### WORK REQUIRED
Quote word for word the lines starting at the line with "Where should I" and ending at the final line of the entries. Leave out any pictures.

═════ DATA SECTION

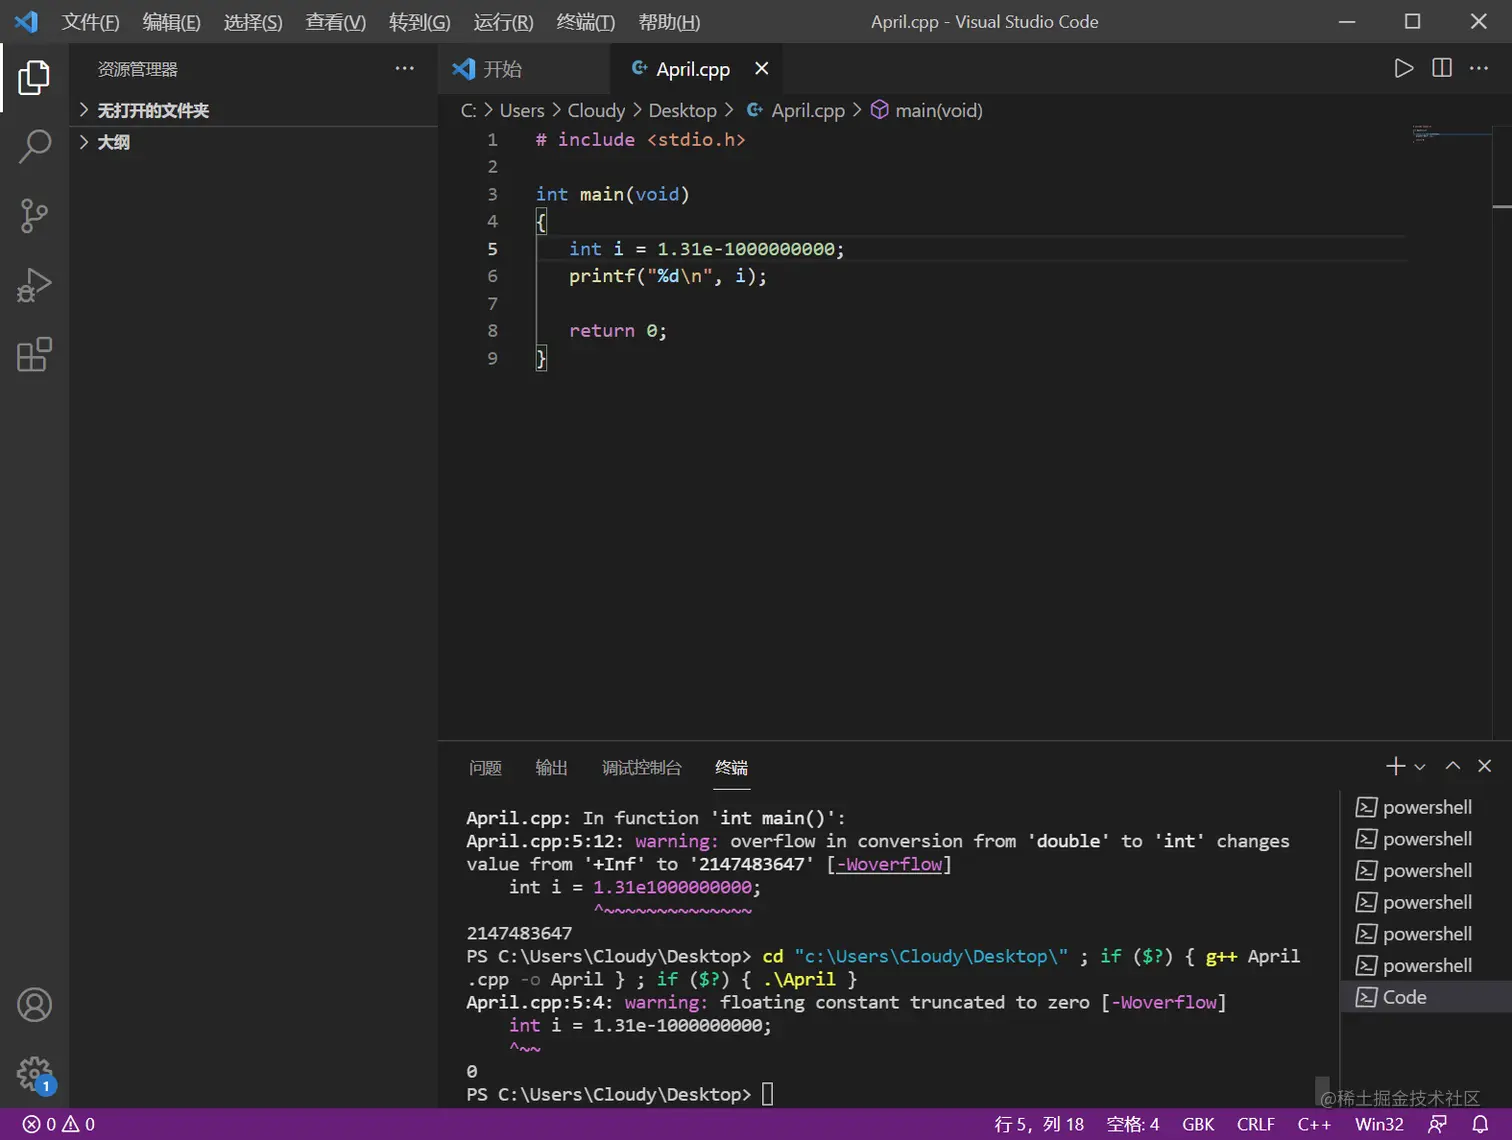The height and width of the screenshot is (1140, 1512).
Task: Open notifications bell in status bar
Action: pyautogui.click(x=1480, y=1124)
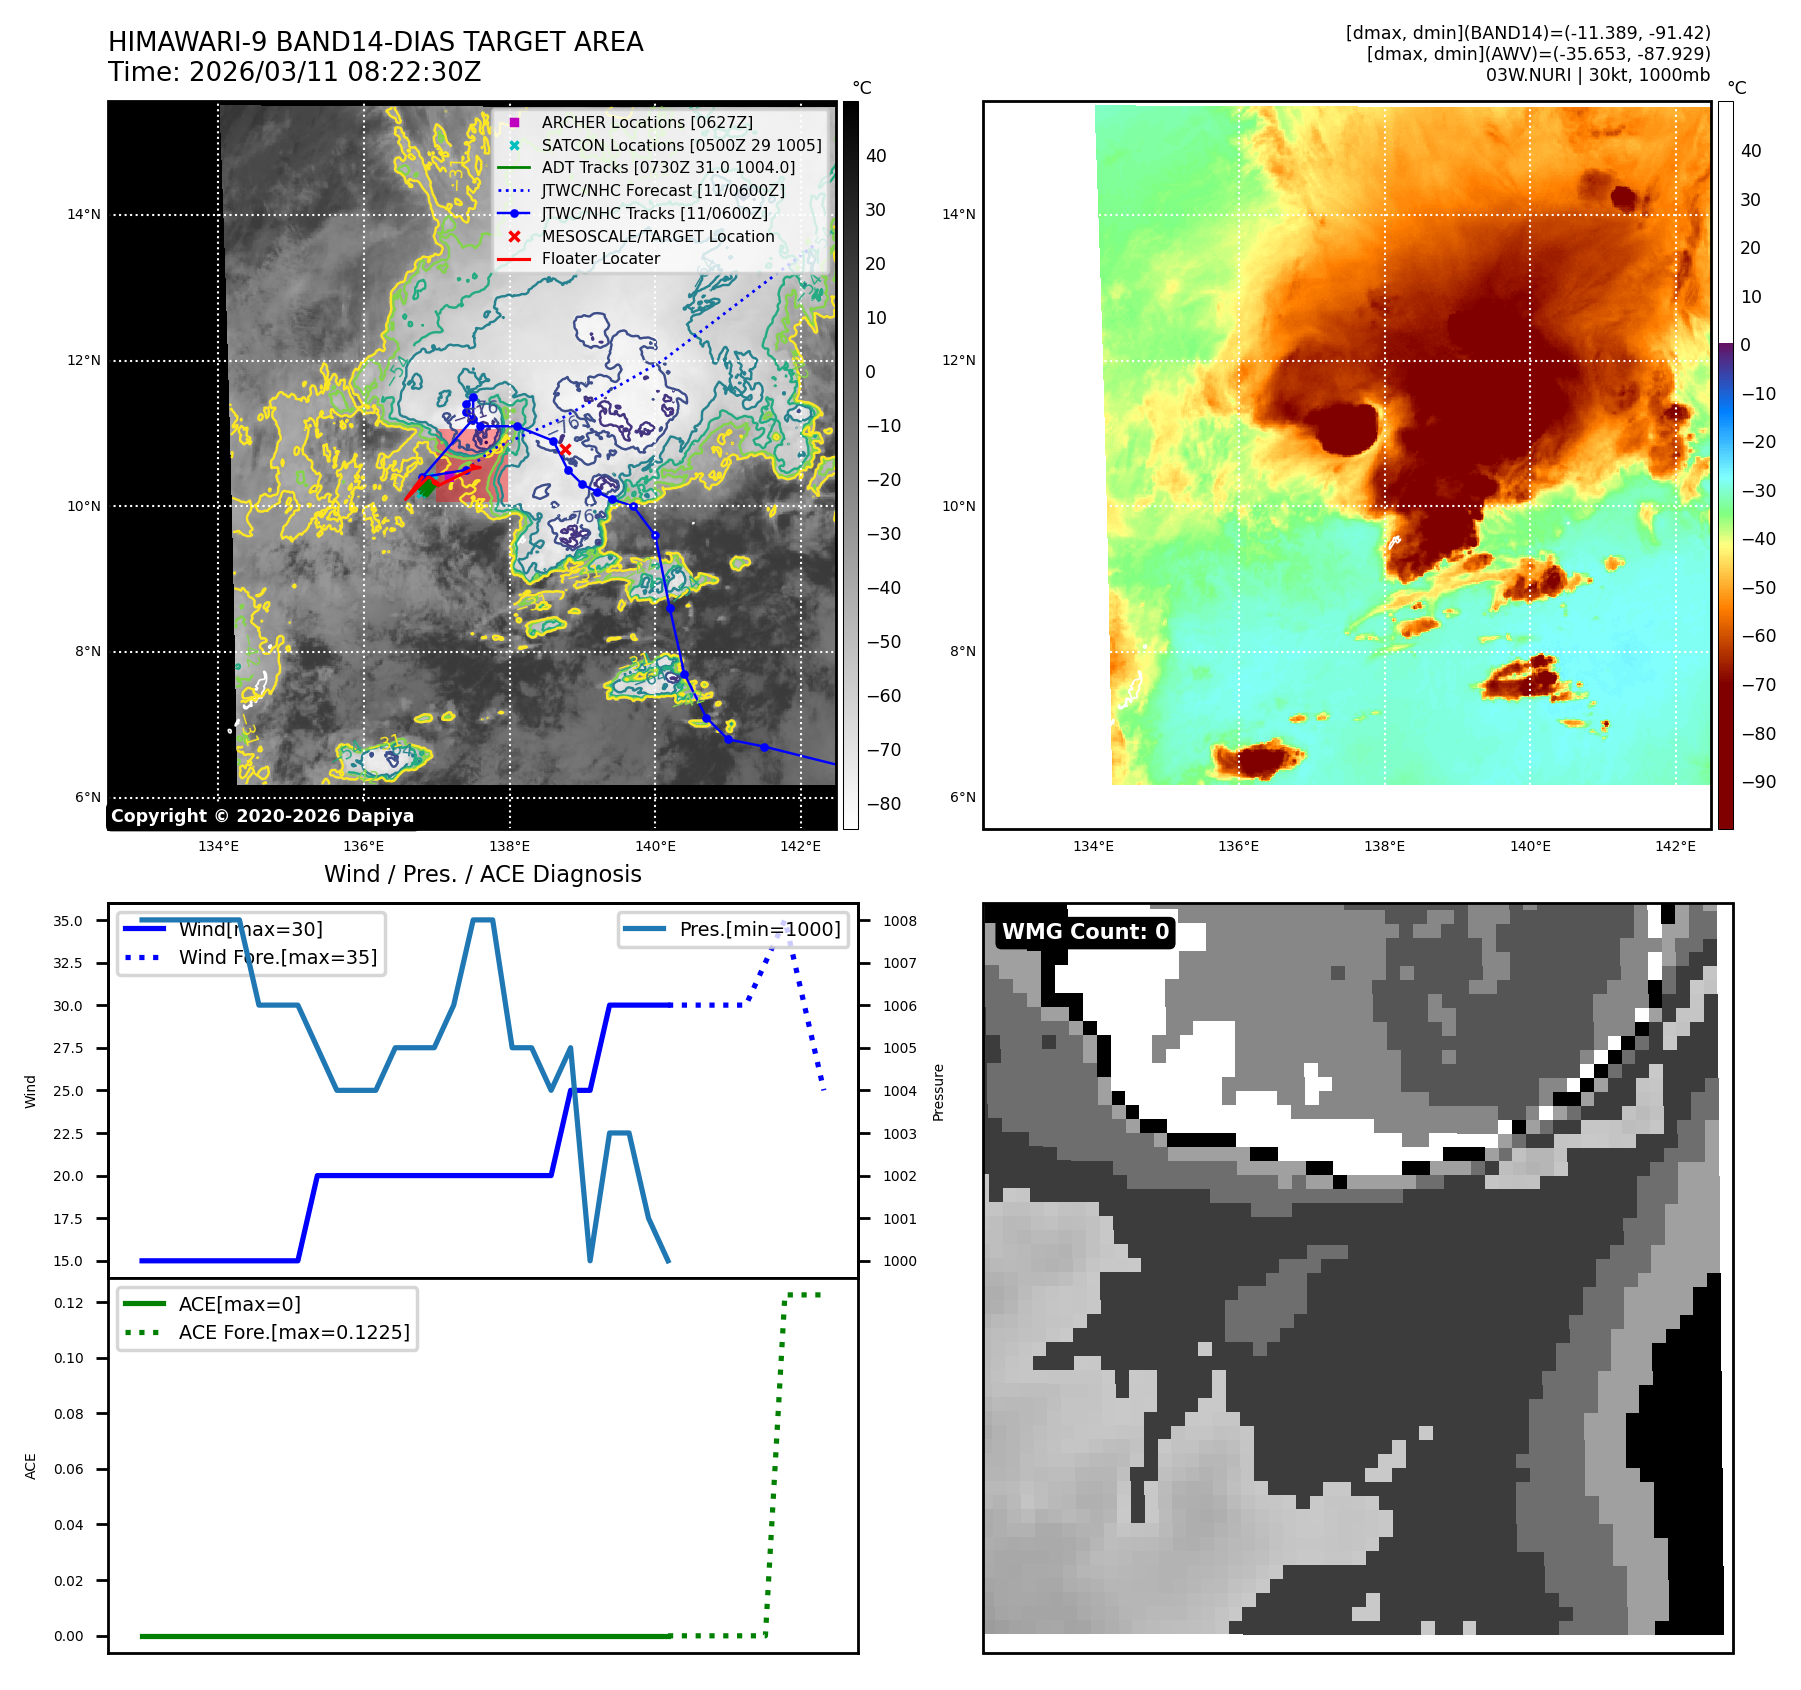Click the JTWC/NHC Tracks legend line marker
1801x1690 pixels.
coord(514,213)
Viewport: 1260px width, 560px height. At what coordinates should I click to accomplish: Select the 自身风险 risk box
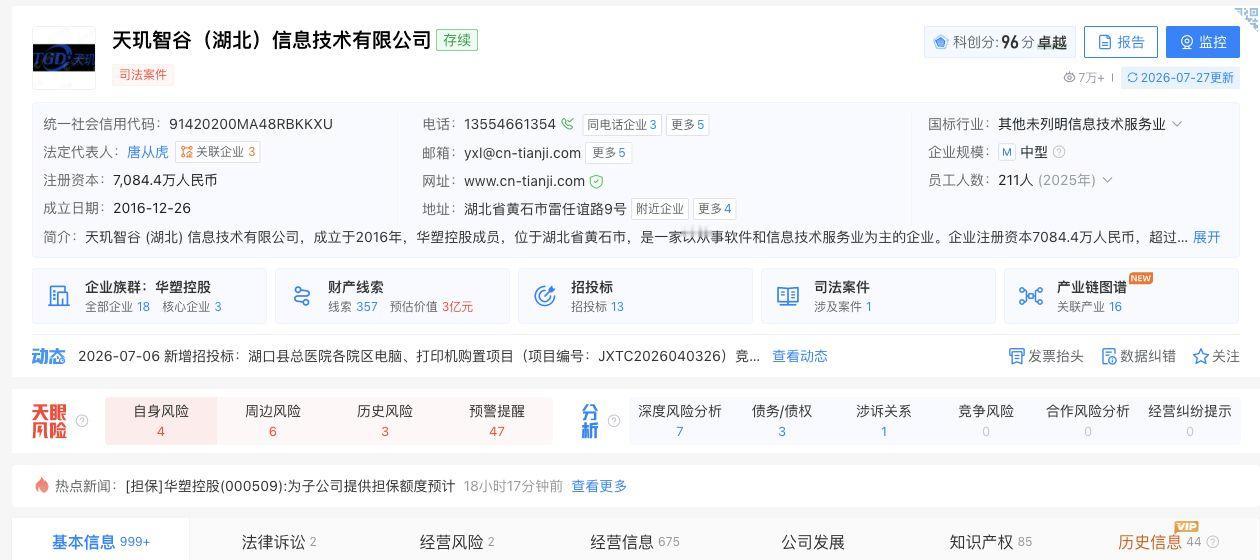160,420
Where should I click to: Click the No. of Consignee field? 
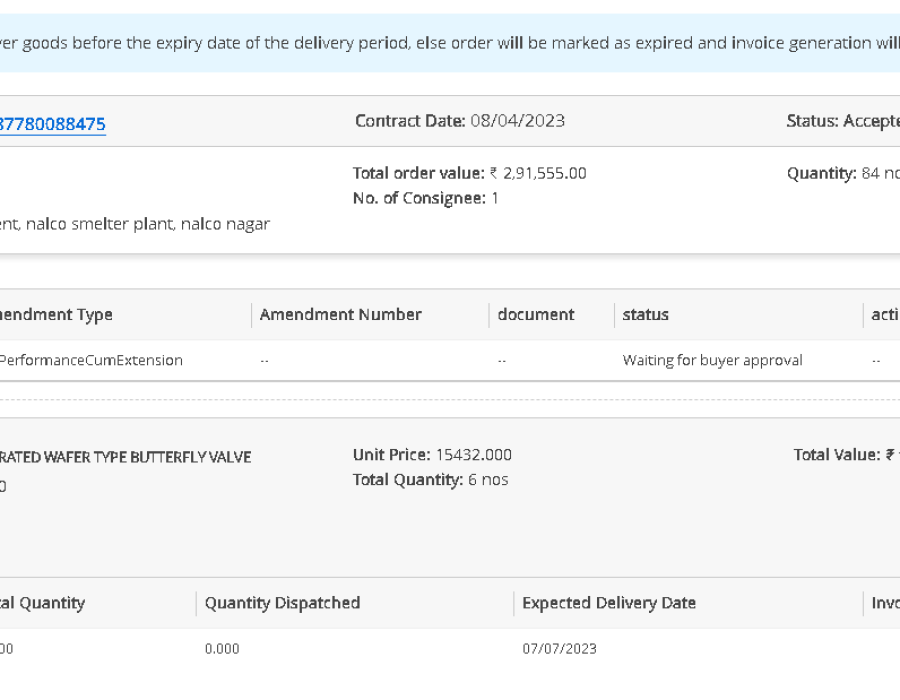[x=425, y=198]
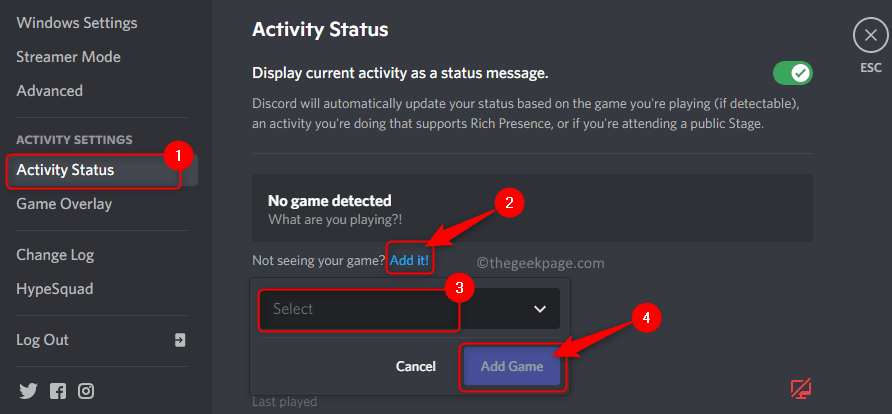Go to Streamer Mode settings
892x414 pixels.
[68, 56]
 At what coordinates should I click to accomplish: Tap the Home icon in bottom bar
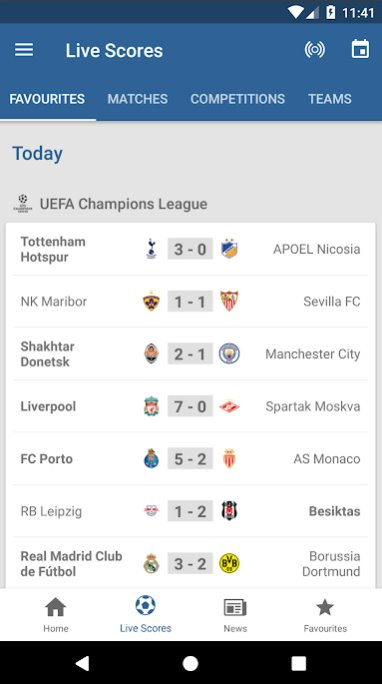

══════════

### EXERCISE RESULT
Where should I click to: Click the No. of Consignee field? 
[x=425, y=198]
Go to Streamer Mode settings
892x414 pixels.
[68, 56]
 At what coordinates should I click to accomplish: Tap the Home icon in bottom bar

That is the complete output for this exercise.